A twisted man poured petrol over his wife before setting her alight while she was trapped in a car.
Harrowing details of Katrina Rainey's death were heard for the first time at Belfast Crown Court on Thursday where her husband Thomas Johnston Rainey appeared in the dock, reports Belfast Live.
The 61-year old previously confessed to murdering his 53-year-old wife at their family farm on Quarry Road in Knockloughrim on October 12, 2021.
He was handed a life sentence in May this year when he admitted the charge and next week he'll be informed of the minimum time he'll serve in jail before being considered eligible for release.
Mr Justice O'Hara described the mum-of-six's murder as the "ultimate act of domestic violence".
Crown prosecutor Richard Weir KC told the court that before she was sedated and rushed to hospital when the incident occurred at 5.40am, the severely injured Co Derry woman miraculously was able to tell the emergency services what had happened.

Directions:
- A) Summarize the court report on Katrina Rainey's death in two sentences.
- B) From the court report, return the passage that begins at the words "A twisted man" and stops after the words "October 12, 2021.".

Dataset excerpt:

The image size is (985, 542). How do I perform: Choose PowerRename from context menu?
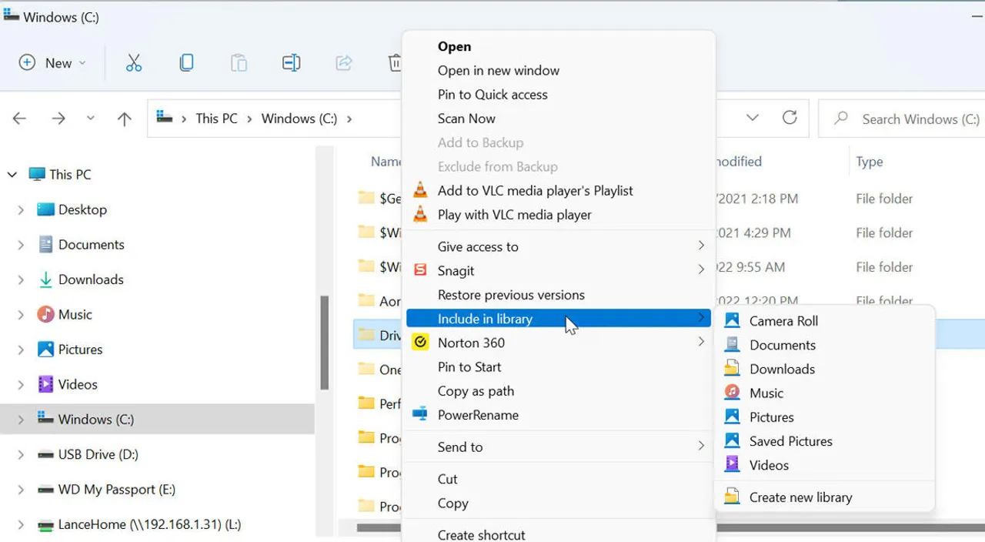pyautogui.click(x=478, y=415)
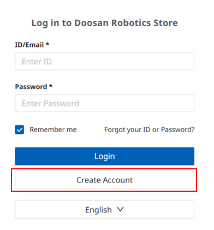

Your written answers:
- A) Thomas Johnston Rainey, 61, admitted murdering his 53-year-old wife, Katrina Rainey, by pouring petrol over her and setting her alight while she was trapped in a car at their family farm in Knockloughrim on October 12, 2021, and details of her death were heard for the first time at Belfast Crown Court. He received a life sentence in May and will learn next week the minimum term he must serve before he can be considered for release, and Mr Justice O'Hara called the murder the "ultimate act of domestic violence".

- B)
A twisted man poured petrol over his wife before setting her alight while she was trapped in a car.
Harrowing details of Katrina Rainey's death were heard for the first time at Belfast Crown Court on Thursday where her husband Thomas Johnston Rainey appeared in the dock, reports Belfast Live.
The 61-year old previously confessed to murdering his 53-year-old wife at their family farm on Quarry Road in Knockloughrim on October 12, 2021.